For interval scheduling problem, the greedy method indeed itself is already the optimal strategy; while for interval coloring problem, greedy method only help to proof depth is the answer, and can be used in the implementation to find the depth (but not in the way as shown in @btilly's counter example)

1
votes

Actually, the version of the algorithm you may see sorting the inputs with starting time may not work for the finish time. The key point here is that in the algorithm, when more than one color is available, the rule is to assign arbitrarily. The counter example above illustrates this point.

If you want to use the order of finish time instead, one change needs to be made to the algorithm. Let's assume for every existing color i, among all the interval colored by i, the largest finish time is F_i. Then when more than one color is available, the rule is to color the interval with the available color that has the largest F_i.

If you make this change, the algorithm works for order in finish time. I run simulation and also write done formal proof for this.

The intuition is simple, since the sorting is by finish time, the current interval you are assigning, you don't want it to take to much resource. Although there may be two color available, you want to use the one that is less "expensive", to save space for the next interval which may actually starts before the current one and ends after current one.
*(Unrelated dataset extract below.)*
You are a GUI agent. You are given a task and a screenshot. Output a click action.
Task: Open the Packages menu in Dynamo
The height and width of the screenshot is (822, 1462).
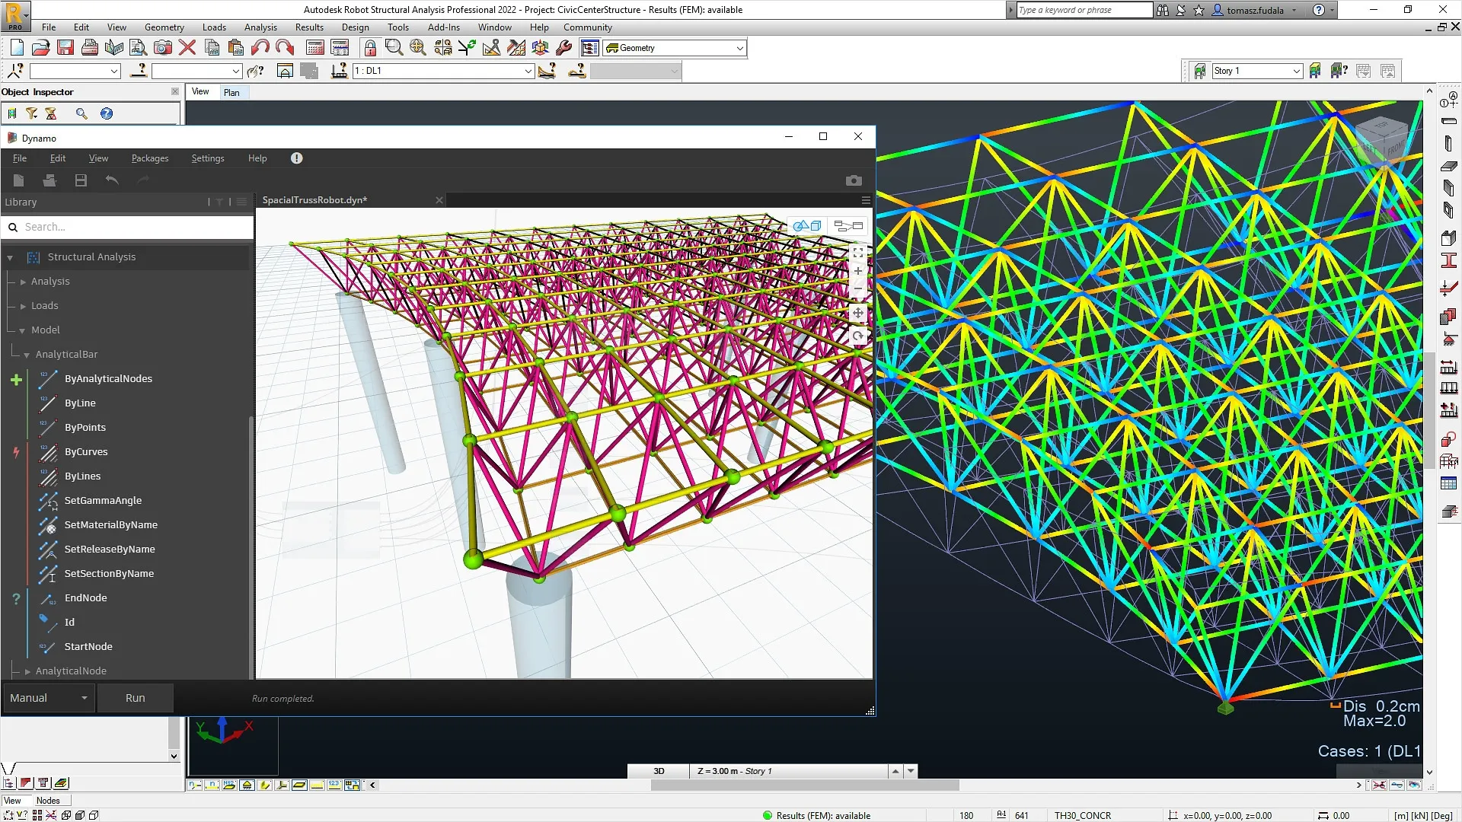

Let's use the example above, A: (0, 2) (5, 6) B: (1, 4) C: (3, 7) This does not work because when assigning (5,6), A is chosen, however, if following my version of the algorithm, we know the ending on A is 2, ending on B is 4, so you choose B, with the largest ending. This saves the spot for (3,7) which starts early than (5,6) but ends later.

We do not have this kind problem when ordering with starting time, because since the order is by starting time, you know after the current job, no further job will start earlier, so you don't need to save that resource.

Note, although this may be a way to make the order of finish time work, the running time is larger than the original algorithm with order of start time. since you will have to run through all color to find the one not only available but has largest ending.